The poem epitomizes a particular sort of poetic experience, during which the poet focuses on one moment to get profound depths. Here, the instant is that the visceral serenity the speaker feels in studying the landscape, and therefore the contradictory fear that that serenity then leads him to feel. To accomplish that end, the poem uses tons of images and sensory information. It begins with mostly visual depictions, describing the calm sea, the fair moon, and therefore the lights in France across the Channel. “The cliffs of England stand/Glimmering and vast” not only describes the scene but establishes how small the 2 humans detailed within the poem are within the face of nature.
Perhaps most interestingly, the primary stanza switches from visual to auditory descriptions, including “the grating roar” and “tremulous cadence slow.” The evocation of several senses fills out the experience more and creates the sense of an awesome and all-encompassing moment.
The poem also employs tons of enjambment (the poetic technique of leaving a sentence unfinished on one line, to continue and finish it on the next).
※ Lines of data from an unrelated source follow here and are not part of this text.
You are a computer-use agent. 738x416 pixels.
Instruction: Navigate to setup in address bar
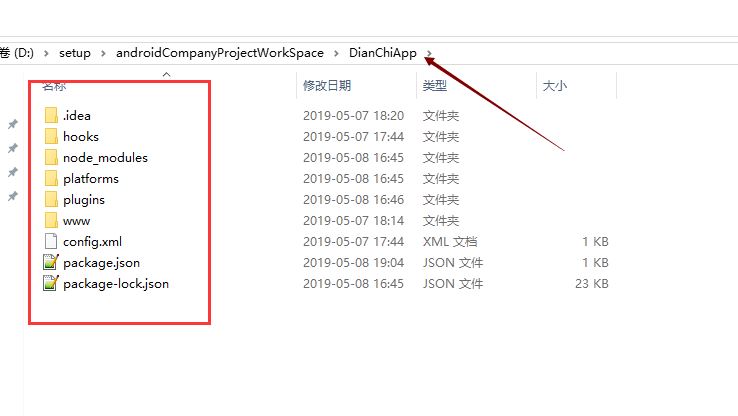75,53
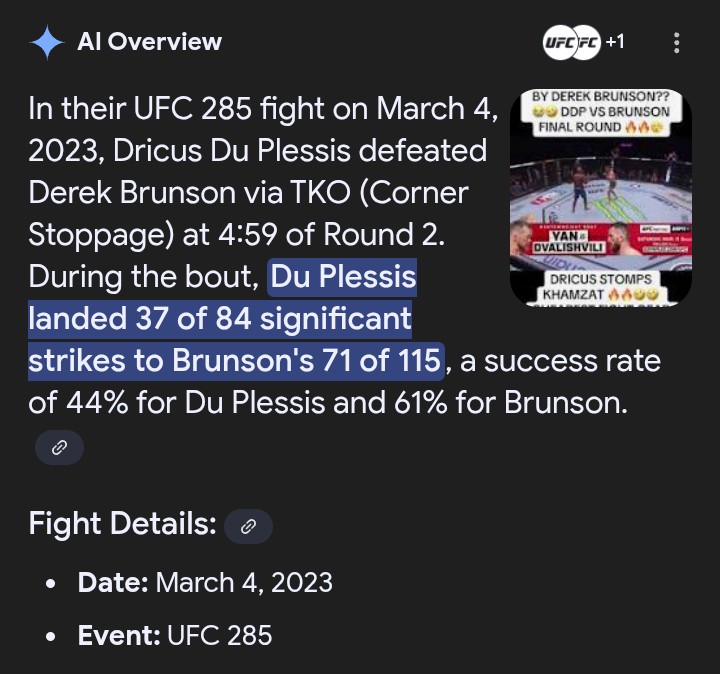This screenshot has height=674, width=720.
Task: Click the AI Overview sparkle icon
Action: tap(46, 42)
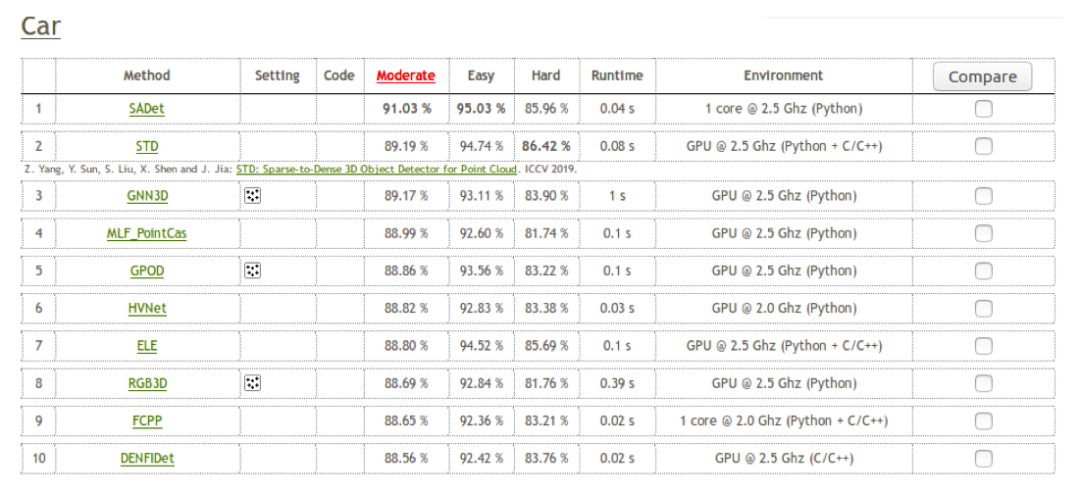Enable compare checkbox for DENFIDet
The height and width of the screenshot is (493, 1080).
tap(983, 458)
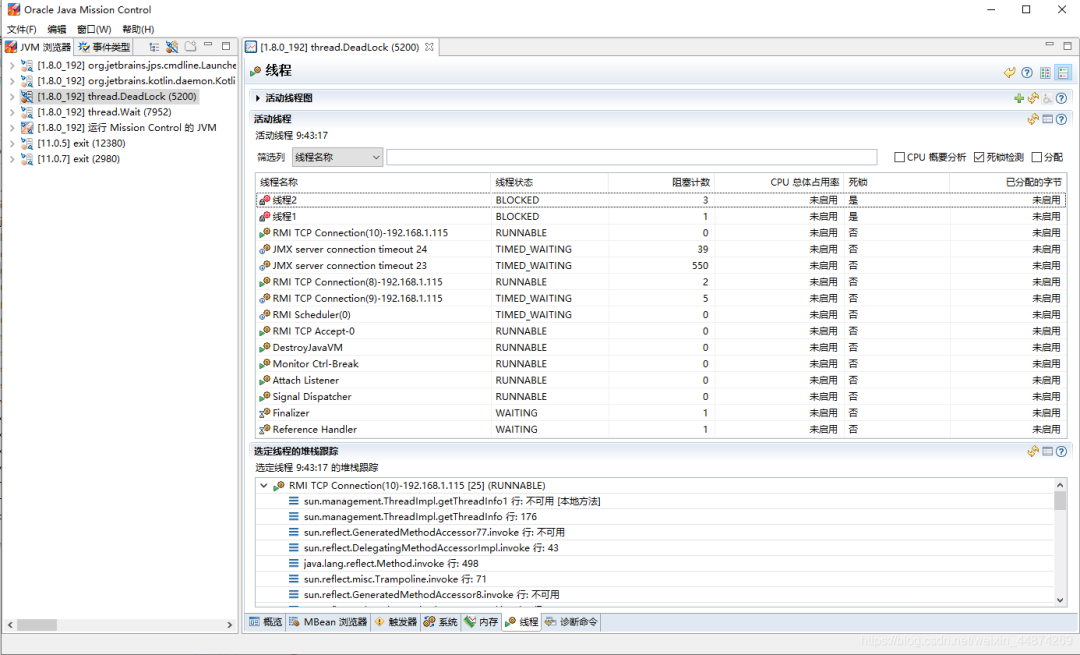Switch to the MBean 浏览器 tab

coord(329,622)
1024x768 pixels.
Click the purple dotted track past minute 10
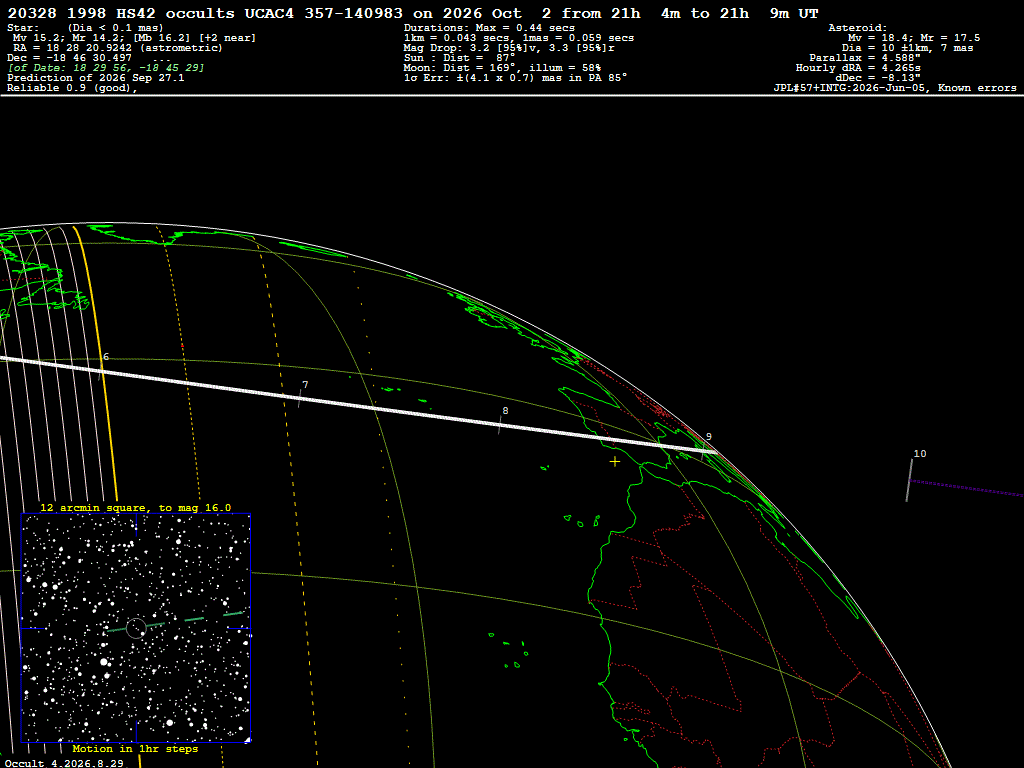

The effect is to offer the poem a faster pace: the knowledge hits us in rapid succession, forming a transparent picture in our minds little by little. It also suggests that Arnold doesn’t wish to make a reasonable picture meant for reflection. Instead, the gorgeous sight is critical due to the fear and anxiety it inspires within the speaker. Because the poem so wonderfully straddles the road between poetic reflection and desperate uncertainty, it’s remained a well-loved piece throughout the centuries.